The Supreme Court has consistently held to a literal reading of section 580. In Greenup, the court noted it had applied a "strict construction" of section 580, " 'no matter how reasonable [another approach] might appear in a particular case.' " (Greenup, supra, 42 Cal.3d at p. 826.) In implicit rejection of Pier 39's argument, the court stated: "Since Becker [v. S.P.V. Construction Co. (1980) 27 Cal.3d 489], the Courts of Appeal have insisted that due process requires formal notice of potential liability; actual notice may not substitute for service of an amended complaint." (Ibid.; see also In re Marriage of Lippel (1990) 51 Cal.3d 1160, 1166 ["Section 580, we have repeatedly stated, means what it says and says what it means: that a plaintiff cannot be granted more relief than is asked for in the complaint"].)

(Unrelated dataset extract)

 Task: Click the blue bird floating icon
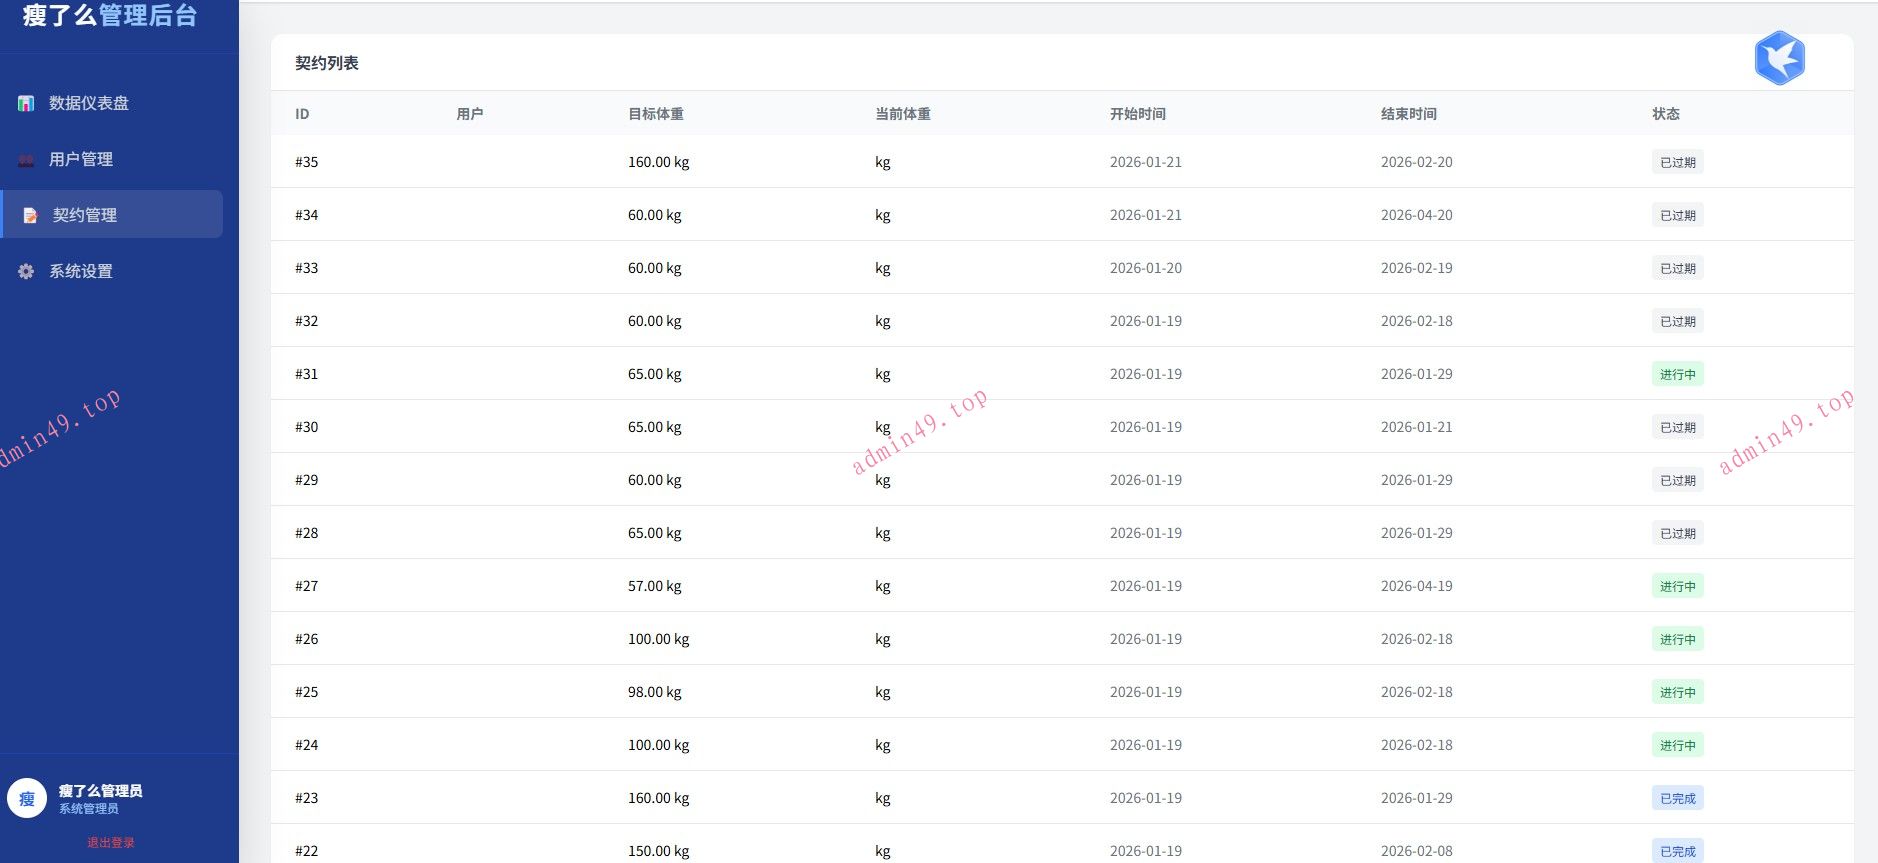point(1779,58)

Following this authority, the Courts of Appeal have specifically rejected Pier 39's argument that actual notice of claimed damages is sufficient under section 580. In Electronic Funds Solutions, LLC v. Murphy (2005) 134 Cal.App.4th 1161, a business tort case, the trial court entered the defendants' defaults as a discovery sanction. (Id. at p. 1172.) Although the complaint demanded damages " 'in an amount in excess of $50,000 and according to proof " (id. at p. 1168), the trial court entered judgment for over $8 million, the amount of damages stated in a document entitled, " 'Plaintiffs' Statement of Damages and Plaintiffs' Notice of Amount of Punitive Damages Sought,' " that was served on defendants around the time of the motion seeking sanctions (id. at p. 1172). Notwithstanding the filing of this statement, the court limited the plaintiffs' recovery of damages to the $50,000 demanded in the complaint, finding irrelevant the actual notice provided by the filed statement. (Id. at p. 1174.) Pier 39's claims of notice to Flags are no different. Accordingly, under section 580, Pier 39 was limited to maximum damages of $97,586.52.

Similar results were reached in Kim v. Westmoore Partners, Inc. (2011) 201 Cal.App.4th 267, 286; Stein v. York (2010) 181 Cal.App.4th 320, 326; Schwab v. Southern California Gas Co., supra, 114 Cal.App.4th at page 1321 ["due process requires formal notice of the defendant's potential liability, by service in the same manner as a summons. . . . actual notice is insufficient"]; Finney v. Gomez (2003) 111 Cal.App.4th 527, 535 [same]; and Morgan v. Southern Cal. Rapid Transit Dist. (1987) 192 Cal.App.3d 976, 986, disapproved on other grounds in Schwab v. Rondel Homes (1991) 53 Cal.3d 428, 434.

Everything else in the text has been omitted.